Source code for tad_mctc.molecule.container

# This file is part of tad-mctc.
#
# SPDX-Identifier: Apache-2.0
# Copyright (C) 2024 Grimme Group
#
# Licensed under the Apache License, Version 2.0 (the "License");
# you may not use this file except in compliance with the License.
# You may obtain a copy of the License at
#
#     http://www.apache.org/licenses/LICENSE-2.0
#
# Unless required by applicable law or agreed to in writing, software
# distributed under the License is distributed on an "AS IS" BASIS,
# WITHOUT WARRANTIES OR CONDITIONS OF ANY KIND, either express or implied.
# See the License for the specific language governing permissions and
# limitations under the License.
"""
Molecule: Representation
========================

This module contains a class for the representation of important molecular
information.

Example
-------
>>> import torch
>>> from tad_mctc.molecule.container import Mol
>>>
>>> numbers = torch.tensor([14, 1, 1, 1, 1])
>>> positions = torch.tensor([
...     [+0.00000000000000, +0.00000000000000, +0.00000000000000],
...     [+1.61768389755830, +1.61768389755830, -1.61768389755830],
...     [-1.61768389755830, -1.61768389755830, -1.61768389755830],
...     [+1.61768389755830, -1.61768389755830, +1.61768389755830],
...     [-1.61768389755830, +1.61768389755830, +1.61768389755830],
... ])
>>> mol = Mol(numbers, positions)
"""

from __future__ import annotations

import torch

from .. import storch
from ..batch import real_pairs
from ..convert import any_to_tensor
from ..exceptions import DeviceError, DtypeError
from ..io.checks import dimension_check
from ..io.read import read, read_chrg
from ..math import einsum
from ..tools import memoize
from ..typing import NoReturn, PathLike, Self, Tensor, TensorLike

__all__ = ["Mol"]



[docs]
class Mol(TensorLike):
    """
    Representation of a molecule.
    """

    __slots__ = [
        "_numbers",
        "_positions",
        "_charge",
        "_name",
        "__memoization_cache",
    ]

    def __init__(
        self,
        numbers: Tensor,
        positions: Tensor,
        charge: Tensor | float | int | str = 0,
        name: str | None = None,
        device: torch.device | None = None,
        dtype: torch.dtype | None = None,
    ):
        super().__init__(device, dtype)

        # check and transform all (possibly) non-tensor inputs to tensors
        charge = any_to_tensor(charge, device=self.device, dtype=self.dtype)

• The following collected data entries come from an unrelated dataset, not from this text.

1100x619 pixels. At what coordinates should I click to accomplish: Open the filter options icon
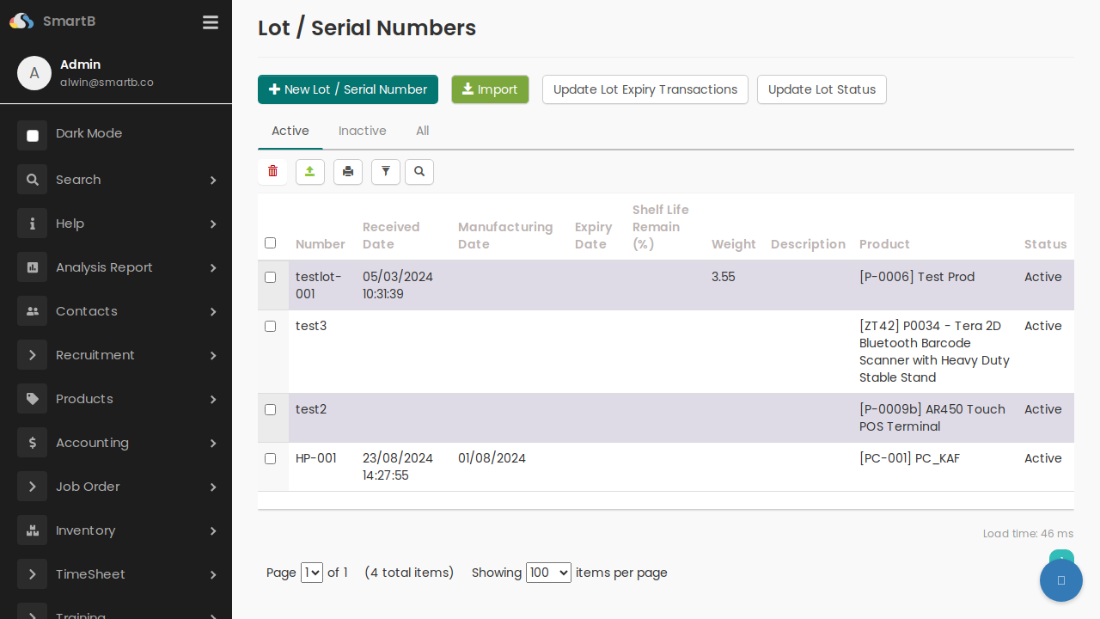pos(386,172)
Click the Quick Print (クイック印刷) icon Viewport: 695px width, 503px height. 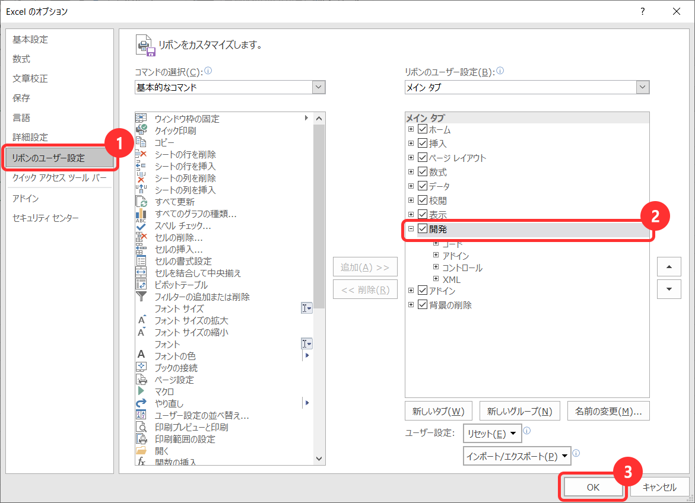click(x=141, y=130)
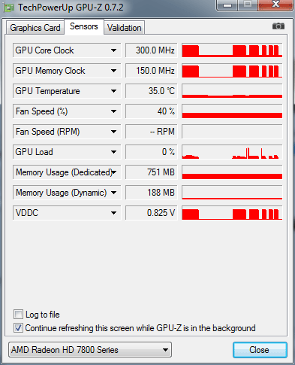Close window using title bar X

click(275, 5)
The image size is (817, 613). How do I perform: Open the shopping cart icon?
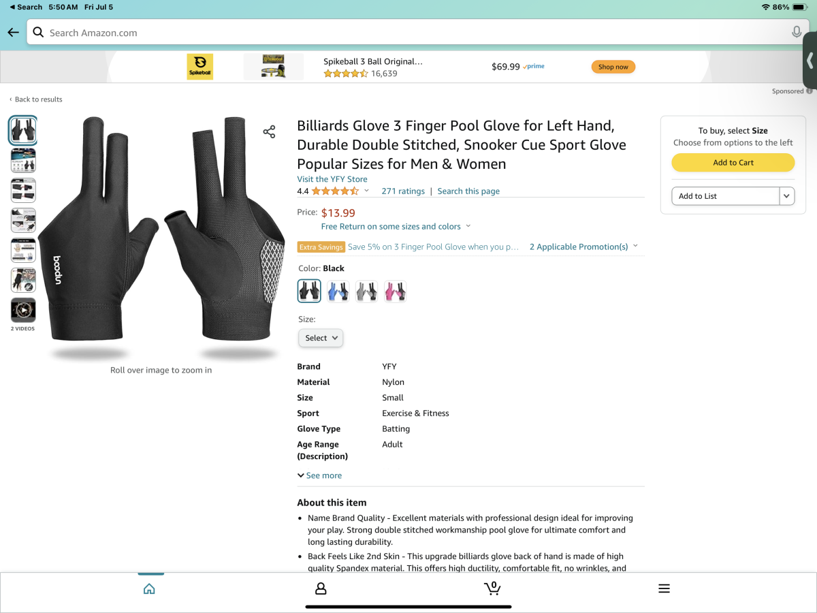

        self._numbers = numbers
        self._positions = positions
        self._charge = charge
        self._name = name

        self.checks()

    @property
    def numbers(self) -> Tensor:
        """Atomic numbers of the molecule."""
        return self._numbers

    @numbers.setter
    def numbers(self, numbers: Tensor) -> None:
        self._numbers = numbers
        self.checks()

    @property
    def positions(self) -> Tensor:
        """Cartesian coordinates of all atoms (shape: ``(..., nat, 3)``)."""
        return self._positions

    @positions.setter
    def positions(self, positions: Tensor) -> None:
        self._positions = positions
        self.checks()

    @property
    def charge(self) -> Tensor:
        """Charge of the molecule."""
        return self._charge

    @charge.setter
    def charge(self, charge: Tensor | float | int | str) -> None:
        self._charge = any_to_tensor(
            charge,
            device=self.device,
            dtype=self.dtype,
        )
        self.checks()

    @property
    def name(self) -> str | None:
        """Name of the molecule."""
        return self._name

    @name.setter
    def name(self, name: str) -> None:
        self._name = name


[docs]
    @memoize
    def distances(self) -> Tensor:
        """
        Calculate the distance matrix from the positions.

        .. warning::

            Memoization for this method creates a cache that stores the
            distances across all instances.

        Returns
        -------
        Tensor
            Distance matrix.
        """
        return storch.cdist(self.positions)



[docs]
    @memoize
    def enn(self, cutoff: Tensor | float | int | None = 25.0) -> Tensor:
        """
        Calculate the nuclear repulsion energy.

        .. warning::

            Memoization for this method creates a cache that stores the
            nuclear repulsion energy across all instances.

        Parameters
        ----------
        cutoff : Tensor | float | int | None, optional
            Cutoff distance for the nuclear repulsion energy.
            Defaults to `25.0`.

        Returns
        -------
        Tensor
            Nuclear repulsion energy.
        """
        zero = torch.tensor(0.0, dtype=self.dtype, device=self.device)
        cutoff = any_to_tensor(cutoff, device=self.device, dtype=self.dtype)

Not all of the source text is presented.